My latest: eliminate the Canada Council instead
Life imitates art.
The reverse is true, too. But what does it mean when those who promote art – those who are supposed to know a great deal about art – are engaged in actual lies?
What happens when all that they are “imitating“ is woke stupidity?
It’s a fair question, this week, because the Canada Council for the Arts – a federal government cultural agency that is entirely paid for by you and me – this week actually issued the following statement on Twitter:
“Let’s liberate the Canadian landscape from the Group of Seven and their nationalist mythmaking: By erasing Indigenous perspectives, Tom Thomson and the Group of Seven painted a new nation into being.”
That is a quote. That is real. That is an actual tweet by an actual government agency. And it is madness. Insanity.
The government of Canada’s principal cultural agency is saying, in effect, that the Group of Seven – among our greatest artists in our history – were crypto-Nazi nationalists. That they consciously “erased“ Indigenous culture – and, one presumes, Indigenous people along the way.
They didn’t. In no way, whatsoever, did the Group of Seven “erase“ Indigenous culture. In no way, whatsoever, were they “nationalists” – in the way that Hitler’s filmmaker, Leni Riefenstahl, assuredly was.
The basis for the Canada Council tweet? An op-ed that had been published online – surprise, surprise – by the CBCs elflords. The op-ed‘s author is Indigenous, and he is absolutely entitled to his (misguided) perspective.

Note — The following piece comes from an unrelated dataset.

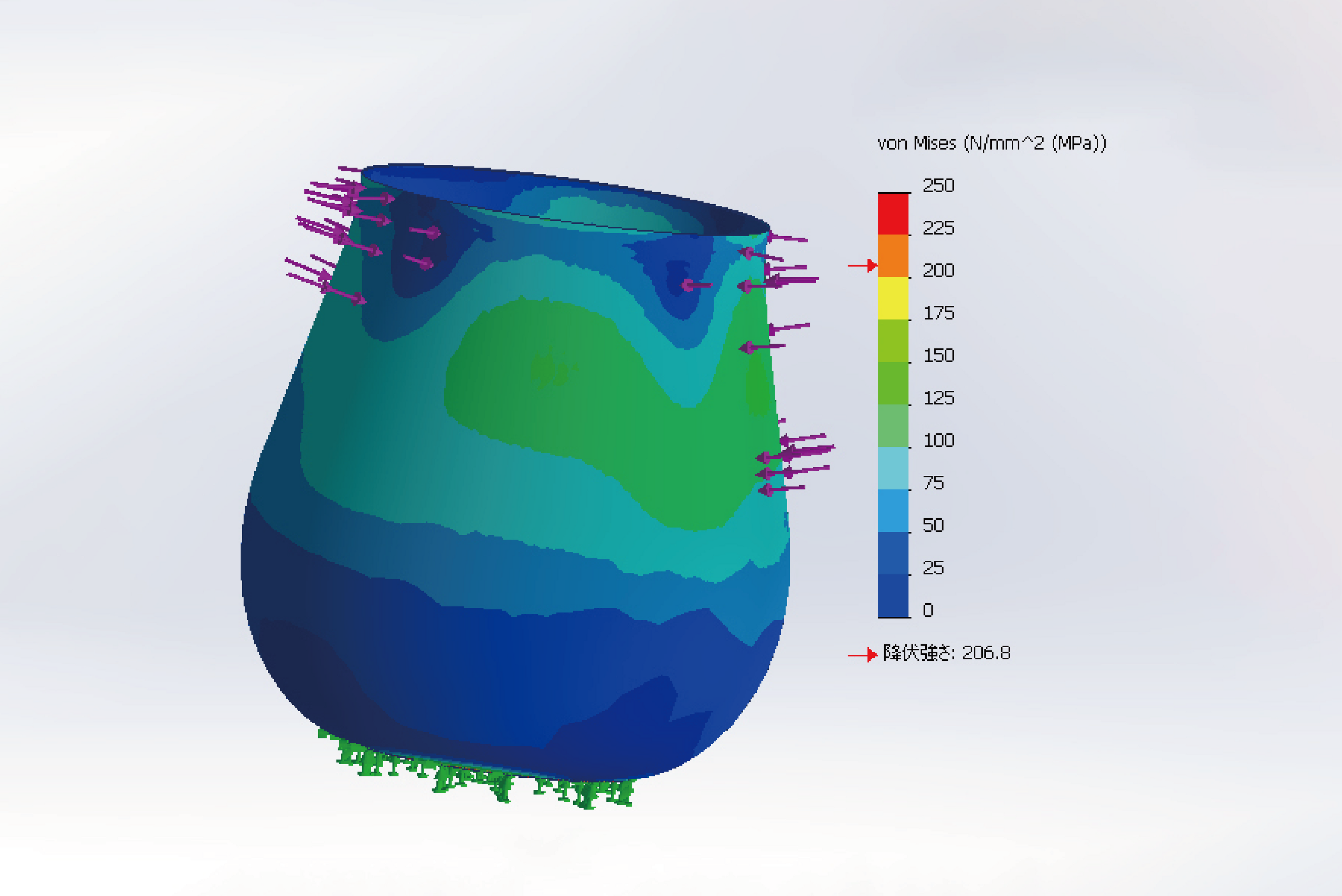Click the 降伏強さ: 206.8 yield strength text

pos(947,652)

But the Canada Council is not entitled to state, as a fact, that some of our greatest-ever painters were “nationalists” who “eliminated” Indigenous culture. Because that is offensive and a lie.

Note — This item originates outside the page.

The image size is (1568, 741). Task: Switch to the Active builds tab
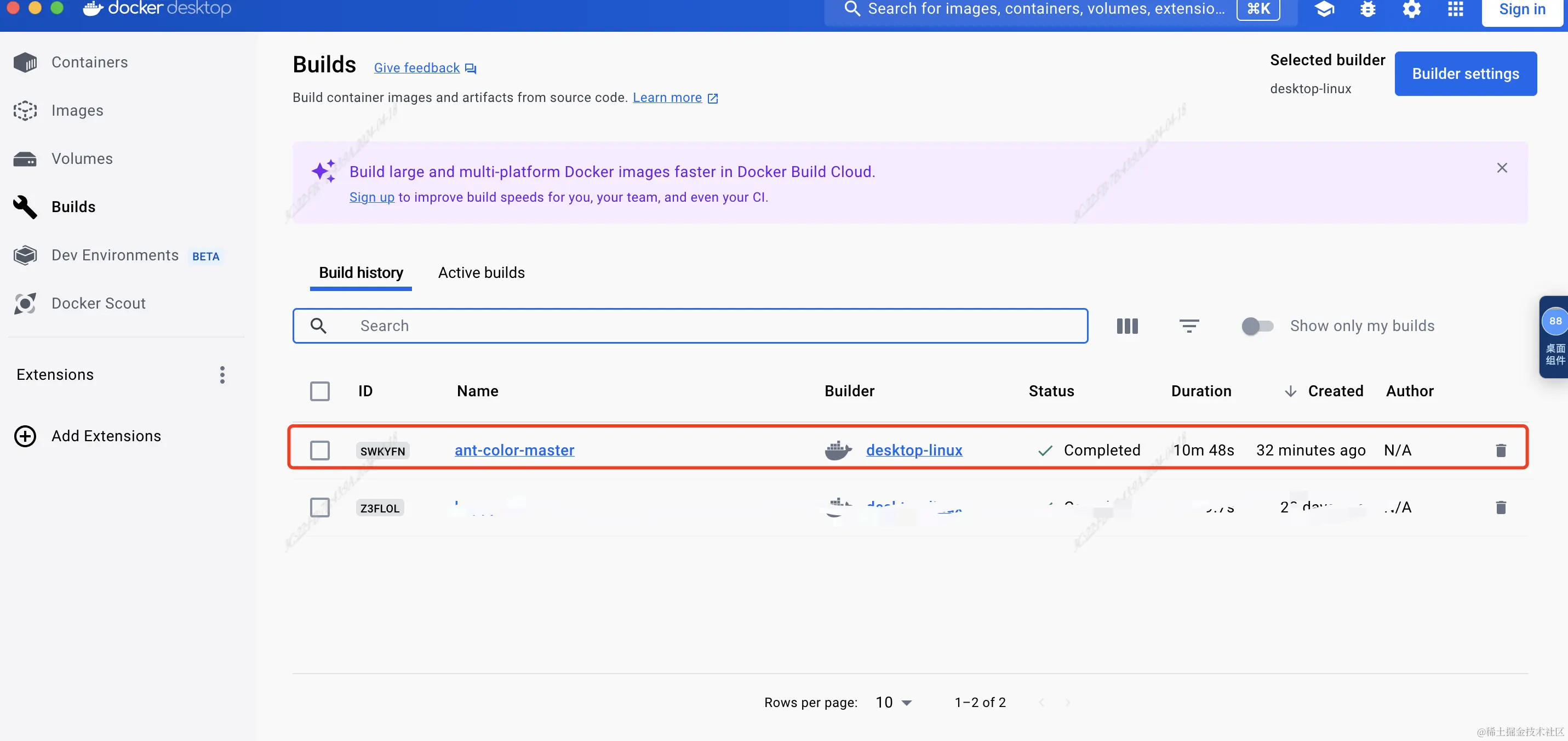pyautogui.click(x=481, y=272)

But don’t just asked me, a privileged white guy who knows a little bit about Indigenous art. Don’t ask me.
Ask Norval Moriseau, arguably the greatest Canadian Indigenous artist, the Picasso of the North, who literally took up residence in Tom Thomson’s shack in Algonquin Park for weeks on end, painting. When Morriseau did that, does the Canada Council think that he was participating in the elimination of his own culture?

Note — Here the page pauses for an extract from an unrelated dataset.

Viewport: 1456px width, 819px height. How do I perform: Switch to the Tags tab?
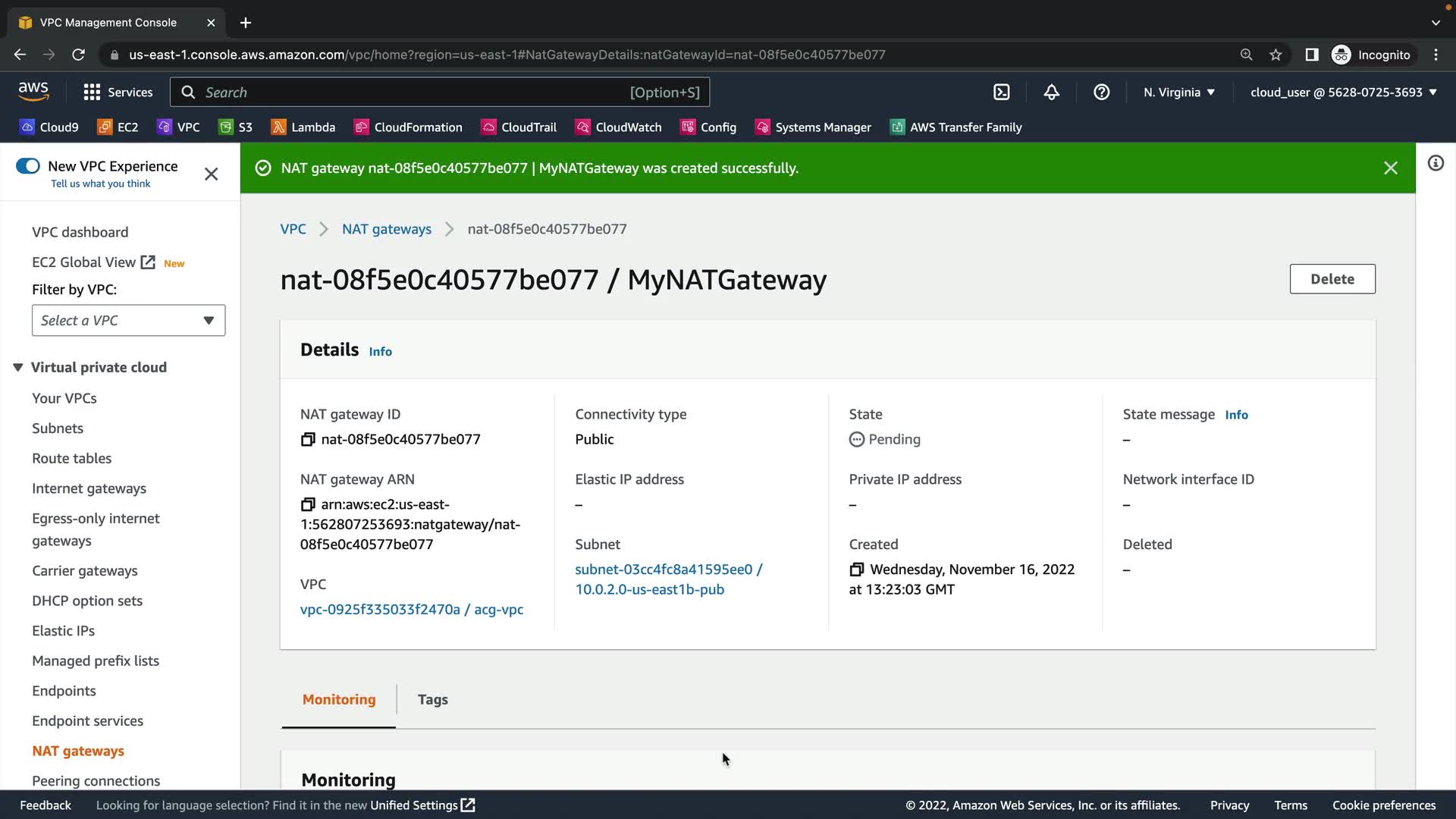[432, 700]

Or ask Emily Carr, who Lawren Harris said was indeed a member of the Group of Seven, and who painted astonishingly beautiful scenes of West Coast Indigenous life – and whose works have been showcased alongside that of the other greatest Canadian Indigenous artist, Haida Bill Reid?
Oh, wait. We can’t ask Morriseau or Reid or Carr or Harris, because they are all dead. So, perhaps, the Canada Council thought it was safe to defame them.
The best person to quote, here, is not some conservative who reflexively hates taxpayer-funded culture, or institutions like the Canada Council. The best person to quote is a person of color named Barack Obama.
“I get a sense among certain young people on social media that the way of making change is to be as judgemental as possible about other people.
“If I tweet or hashtag about how you didn’t do something right or used the wrong verb, then I can sit back and feel pretty good about myself because ‘Man did you see how woke I was? I called you out!'”
“That’s enough,” Obama said. “If all you’re doing is casting stones, you are probably not going to get that far.”
After the Canada Council published their tweet, and cast stones at the Group of Seven for something they never did, this writer got in touch with the Council’s media representatives. I asked them questions. They didn’t respond.
Their tweet, however, silently disappeared.
Ironic, isn’t it? The Canada Council alleged that the Group of Seven “eliminated“ Indigenous culture.
And then, when called out on their woke lie, went and “eliminated” their own tweet.
[Kinsella is a painter who represents first Nations across Canada.]